Last week the paper ‘Precision medicine: drowning in regulatory soup?’, published in the Journal of Law and the Biosciences became available online. This paper, led by Professor Dianne Nicol and co-authored by 16 others from cross-disciplinary backgrounds including law, health science, social science, bioethics and epidemiology, is written in response to the ‘confusion, veritable ‘regulatory soup’ that could drown the promised advances in precision medicine’. Many of these authors came together and met in Hobart, Australia in late 2014, to discuss the more general question of how the challenges of regulating for ‘precision’ or ‘personalised’ medicine might be addressed.
The ideas for this paper were first voiced as part of a discussion that was conducted at this meeting. They have been developed into a comprehensive review of the current state of affairs, and inter-play between regulations in respect of delivery of personalised medicine. As the title suggests, the regulation in this area is not coherent and is a ‘soup’ – that is a broad collection of separate regulations that derive from different basis and legal instruments – that all are relevant to delivery of personalised medicine. As such, this article sets out important considerations and existing regulations. Highlighting that navigating the sets of laws is a primary problem.

Stored data entries
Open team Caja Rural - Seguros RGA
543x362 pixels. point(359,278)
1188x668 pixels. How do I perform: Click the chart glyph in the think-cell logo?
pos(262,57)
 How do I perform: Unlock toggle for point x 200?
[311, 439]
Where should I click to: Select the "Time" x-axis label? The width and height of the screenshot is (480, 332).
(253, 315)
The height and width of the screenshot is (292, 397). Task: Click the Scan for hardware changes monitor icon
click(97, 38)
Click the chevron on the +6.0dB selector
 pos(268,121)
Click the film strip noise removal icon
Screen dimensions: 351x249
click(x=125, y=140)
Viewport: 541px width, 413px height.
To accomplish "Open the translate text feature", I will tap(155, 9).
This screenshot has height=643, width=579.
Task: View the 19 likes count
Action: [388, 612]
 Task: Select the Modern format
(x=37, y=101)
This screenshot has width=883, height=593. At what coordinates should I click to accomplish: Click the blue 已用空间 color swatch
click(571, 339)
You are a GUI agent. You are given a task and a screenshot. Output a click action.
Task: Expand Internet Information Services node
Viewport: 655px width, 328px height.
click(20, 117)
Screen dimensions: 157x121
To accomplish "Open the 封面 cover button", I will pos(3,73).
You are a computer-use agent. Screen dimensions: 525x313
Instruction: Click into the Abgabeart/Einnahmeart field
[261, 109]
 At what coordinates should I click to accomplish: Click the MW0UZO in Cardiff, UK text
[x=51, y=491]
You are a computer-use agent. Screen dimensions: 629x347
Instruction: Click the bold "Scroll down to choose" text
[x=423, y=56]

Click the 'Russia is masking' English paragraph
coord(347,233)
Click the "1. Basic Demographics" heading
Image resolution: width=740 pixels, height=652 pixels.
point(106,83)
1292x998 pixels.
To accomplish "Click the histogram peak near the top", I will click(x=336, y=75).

#### Tasks to carry out:
[a] Print the part of the passage on the regulatory soup paper from "Last week the" to "might be addressed.".
[b] Answer these questions from the passage on the regulatory soup paper:
(i) Who led the paper?
(ii) Where and when did many of the authors meet?
(iii) What does the article highlight as a primary problem?
[c] Go on with the passage on the regulatory soup paper, starting after its last sentence.
The lines have nothing to do with any of this.

#### Answers:
[a]
Last week the paper ‘Precision medicine: drowning in regulatory soup?’, published in the Journal of Law and the Biosciences became available online. This paper, led by Professor Dianne Nicol and co-authored by 16 others from cross-disciplinary backgrounds including law, health science, social science, bioethics and epidemiology, is written in response to the ‘confusion, veritable ‘regulatory soup’ that could drown the promised advances in precision medicine’. Many of these authors came together and met in Hobart, Australia in late 2014, to discuss the more general question of how the challenges of regulating for ‘precision’ or ‘personalised’ medicine might be addressed.

[b]
(i) Professor Dianne Nicol.
(ii) In Hobart, Australia, in late 2014.
(iii) Navigating the sets of laws.

[c]
The authors suggest that regulation for this area ‘need not – and probably should not- result in new, highly targeted laws’ (at p 12). Also stating that the high level ethical principles should stand and not be modified to address these specific problems. However they reiterate the question of whether we are ‘drowning in the regulatory soup?’. And further, many of the individual regulations are subject to specific concerns of their own.
The conclusion suggests that modernisation of the precision medicine regulation is fraught with challenges, but is essential to ensure patients safety (and to society) and to concurrently allow development in medical treatment. In light of this they put forward five recurrent elements that must be taken into account in any creation of regulation (at 23):
(i) appropriate consideration of safety, efficacy, and patient need;
(ii) cost effectiveness;
(iii) consistency/equivalency across geographical, technological and institutional borders; (iv) respect for cultural differences; and
(v) genuine engagement with all relevant stakeholders.
These considerations should be taken into account by policy and law makers. They will also feed directly into the development of frameworks and regulations as well as reform thereof, where the authors and the CLG are involved.
Read the paper.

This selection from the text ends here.